When I saw the other finalists, I thought that there was no chance to win; But as we progressed in the program, I saw why it was the right time for us. It helped us as a brand in terms of making our products. The eight months were very challenging, but the thing that I enjoyed the most was working with local artisans. I think that it’s even one of the reasons we won.

And just on the side, I think it’s very hard for us to see from inside how much of a big deal winning the award is. It’s always our loyal people who help us see and understand it.

How has winning this prize influenced your brand? I mean, how important do you think platforms like this are?

Potsane: I think it’s important because it allows you access to spaces in the industry that are very out of reach for a lot of African brands. It influences and helps us to think more/differently, and just on that level, play by the rules. You’re no longer thinking locally, but internationally. It’s made us more serious about our business and how to run it. People take your work more seriously, so that makes you take it more seriously too.

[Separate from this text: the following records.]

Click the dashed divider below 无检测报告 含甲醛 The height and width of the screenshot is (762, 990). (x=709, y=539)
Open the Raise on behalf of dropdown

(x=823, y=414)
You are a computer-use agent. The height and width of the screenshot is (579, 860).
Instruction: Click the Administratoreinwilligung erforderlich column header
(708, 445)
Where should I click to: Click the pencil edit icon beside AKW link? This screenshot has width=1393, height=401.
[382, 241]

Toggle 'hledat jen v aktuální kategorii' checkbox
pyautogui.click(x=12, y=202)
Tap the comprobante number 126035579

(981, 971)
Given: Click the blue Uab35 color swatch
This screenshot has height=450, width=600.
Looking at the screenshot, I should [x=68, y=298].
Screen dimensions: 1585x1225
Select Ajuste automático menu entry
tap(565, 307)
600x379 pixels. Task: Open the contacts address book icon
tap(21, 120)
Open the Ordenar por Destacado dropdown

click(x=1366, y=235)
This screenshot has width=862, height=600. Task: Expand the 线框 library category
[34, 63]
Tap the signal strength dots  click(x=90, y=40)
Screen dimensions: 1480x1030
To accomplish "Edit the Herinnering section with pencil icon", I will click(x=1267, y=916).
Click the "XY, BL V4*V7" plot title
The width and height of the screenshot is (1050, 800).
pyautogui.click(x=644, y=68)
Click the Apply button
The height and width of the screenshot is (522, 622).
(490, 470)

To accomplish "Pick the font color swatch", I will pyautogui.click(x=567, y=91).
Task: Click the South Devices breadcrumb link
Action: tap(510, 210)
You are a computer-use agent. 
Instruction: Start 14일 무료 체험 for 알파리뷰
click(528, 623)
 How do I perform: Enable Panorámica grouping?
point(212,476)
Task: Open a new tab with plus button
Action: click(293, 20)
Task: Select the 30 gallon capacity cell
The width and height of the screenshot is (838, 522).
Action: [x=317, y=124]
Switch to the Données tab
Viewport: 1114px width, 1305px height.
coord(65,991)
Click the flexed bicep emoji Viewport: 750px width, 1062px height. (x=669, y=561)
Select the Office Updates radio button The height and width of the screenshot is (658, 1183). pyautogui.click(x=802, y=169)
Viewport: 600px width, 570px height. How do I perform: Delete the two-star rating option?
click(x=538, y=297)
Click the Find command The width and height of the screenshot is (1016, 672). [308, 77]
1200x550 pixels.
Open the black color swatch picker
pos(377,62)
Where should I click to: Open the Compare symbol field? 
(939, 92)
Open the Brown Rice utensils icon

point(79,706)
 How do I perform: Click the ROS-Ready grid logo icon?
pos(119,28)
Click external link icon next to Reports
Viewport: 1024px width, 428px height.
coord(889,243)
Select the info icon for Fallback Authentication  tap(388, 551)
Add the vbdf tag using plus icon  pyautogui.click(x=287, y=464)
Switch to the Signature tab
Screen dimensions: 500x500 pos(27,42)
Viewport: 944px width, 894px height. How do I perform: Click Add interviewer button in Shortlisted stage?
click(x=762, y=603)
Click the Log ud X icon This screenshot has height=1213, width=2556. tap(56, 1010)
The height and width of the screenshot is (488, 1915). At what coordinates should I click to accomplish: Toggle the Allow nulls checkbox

In terms of funding, it’s something that’s been a struggle. I mean, as a designer, you have to showcase your work and that requires a lot of money for stuff like shows, showrooms, and so on. With the help that we’re getting from the people like Birimian — some sort of investment group for African brands — it helps you ease the stress this induces.

And what are some of the challenges you’ve faced during this? Are there ways you’re now navigating it?

Boko: When we started our brand, there was no initial capital for us to start our brand. But we got a little support, and that made our next challenge be sustaining our coming collections; but recently, our major challenge has been fabric sourcing and production. There are no facilities to produce the quality we aspire to.

Potsane: To navigate these challenges, we really just go with it one step at a time, and also speak with those who can assist with things like this, such as Birimian. In terms of production, we have to come to a compromise to ensure getting the quality we want.

You're a sustainable brand. What are some of the practices you’re doing that makes it sustainable?

Potsane: We utilize local crafts and local artisans. It’s something we’ve always been passionate about since we started our brand. We use homegrown yarns for production, and working with artisans makes us follow the route of slow fashion.

Boko: We’ve always had an affinity for natural fibers since we started. As an African creative, you’re inherently sustainable because we’re not prone to waste. It’s not something we can afford. When we buy fabrics, we buy exactly what we need, and all the things we’ve done so far have been in pre-orders. We do not produce with hopes that someone will buy what we’ve made. All pieces go to our clients.

Are there creatives that inspire the work that you do?

Potsane: The people that inspire our brand, we already currently work with. So people like Tatenda Chidora, a photographer. We also love Tony Gum. She’s an amazing artist. Same as Chloe Andrea and Daniel Obasi. We totally love these people, and are highly inspired by them.